Jorge Degas: Mas sempre começava e sempre acabava.

Pérola: Mas ao mesmo tempo tem o “Corta-Jaca” da Chiquinha Gonzaga, veio do Paulo isso?

Djalma: Claro. Tinha uns temas amarrados, como o “Corta Jaca” e “Festa da Xica”.

Degas: Mas, mesmo o “Corta Jaca”, no meio da música eu saio tocando totalmente fora. E o Paulo entra e faz umas coisas no saxofone, sozinho, depois eu entro, faço um solinho.

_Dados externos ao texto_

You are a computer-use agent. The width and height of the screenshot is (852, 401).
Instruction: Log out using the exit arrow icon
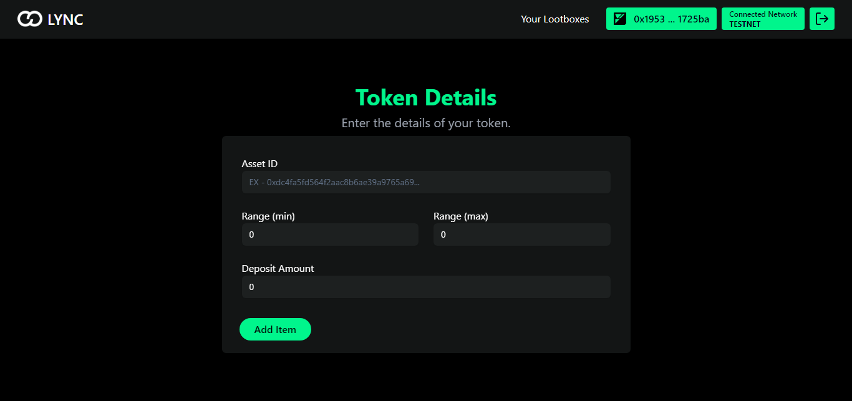tap(822, 19)
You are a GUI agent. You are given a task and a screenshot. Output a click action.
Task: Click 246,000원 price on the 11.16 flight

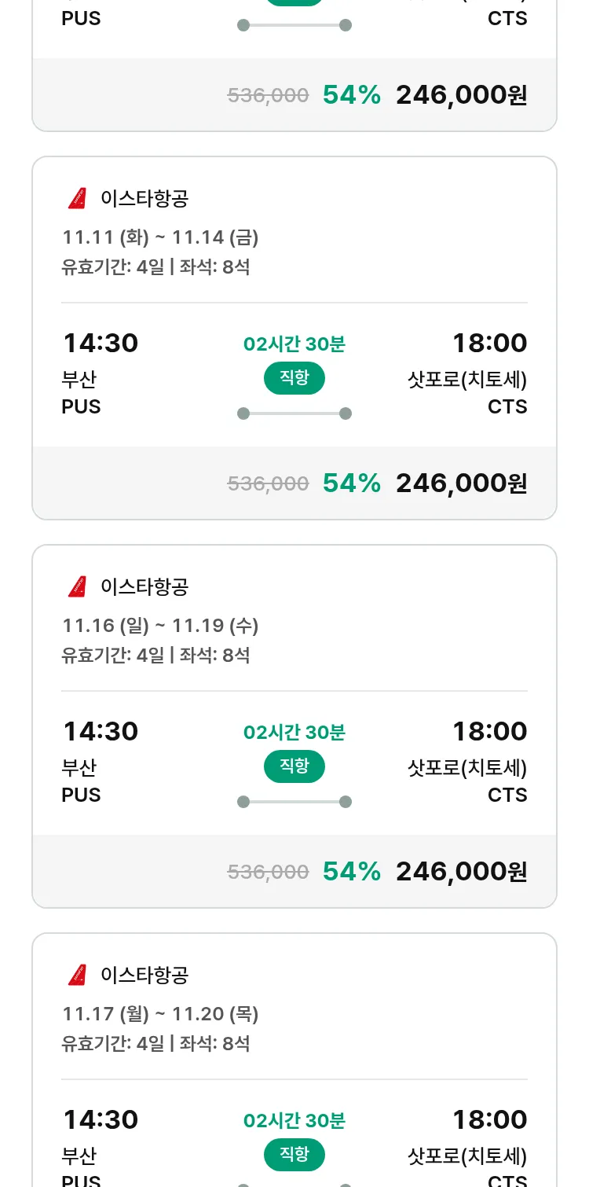pos(461,871)
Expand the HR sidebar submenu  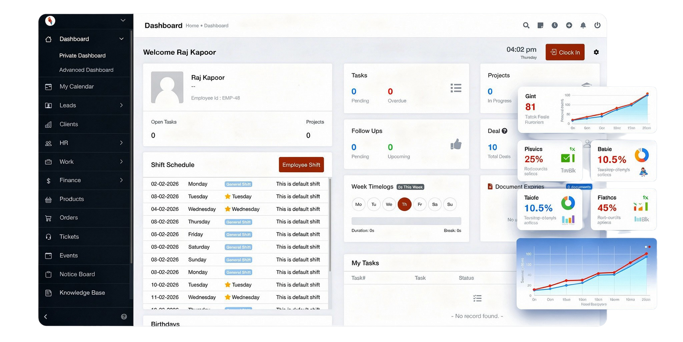pyautogui.click(x=121, y=143)
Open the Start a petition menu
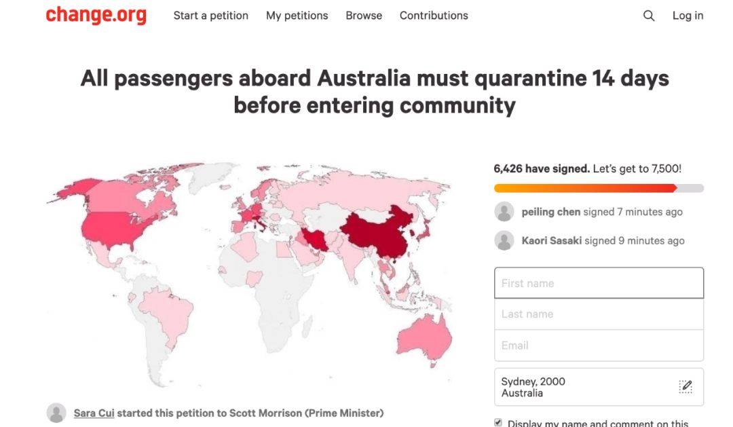Viewport: 733px width, 427px height. pos(210,16)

E, devagarinho, a gente vai voltando ao “Corta-Jaca”. Era muita criatividade.

Djalma Corrêa: Uma das coisas pra mim, muito importante nessa coisa de música espontânea, é exatamente essa entrega e essa atenção. Ou seja: um ouvir o outro. Ouvir o outro é fundamental, porque é aí que surge o diálogo, aí que surge a conversa. Você ouve detalhes do que o outro está fazendo. E isso, com a gente, acontecia muito. A sutileza de Paulo Moura, a antena ligada de Degas. E eu correndo atrás. A gente não sabia muito bem onde ia dar. Era uma coisa de inventividade muito grande. O swing de Degas, que sempre foi uma coisa que eu gostava muito, aquela coisa bendita dele e que ele misturava com efeito de voz, e aí a minha percussão andava solta. E no final sempre deu certo.

Pérola: E como se deu a escolha do Ivan Sacerdote para entrar no lugar de Paulo Moura?

Djalma Corrêa: Ivan tem uma sonoridade muito semelhante à de Paulo e uma sensibilidade muito semelhante à de Paulo. Ele já tinha ouvido antes o disco e entendeu o que era. Então ele entrou de galocha.

Pérola: É bom tocar com uma geração mais nova?

Djalma Corrêa: É sempre uma nova experiência. É sempre bom e um tempero novo naquele prato.

O show “Quarteto Negro” acontece na sexta-feira (14) no teatro do Sesc Pompeia pela segunda noite seguida e segue para a programação do festival Sesc Jazz no interior, em Piracicaba.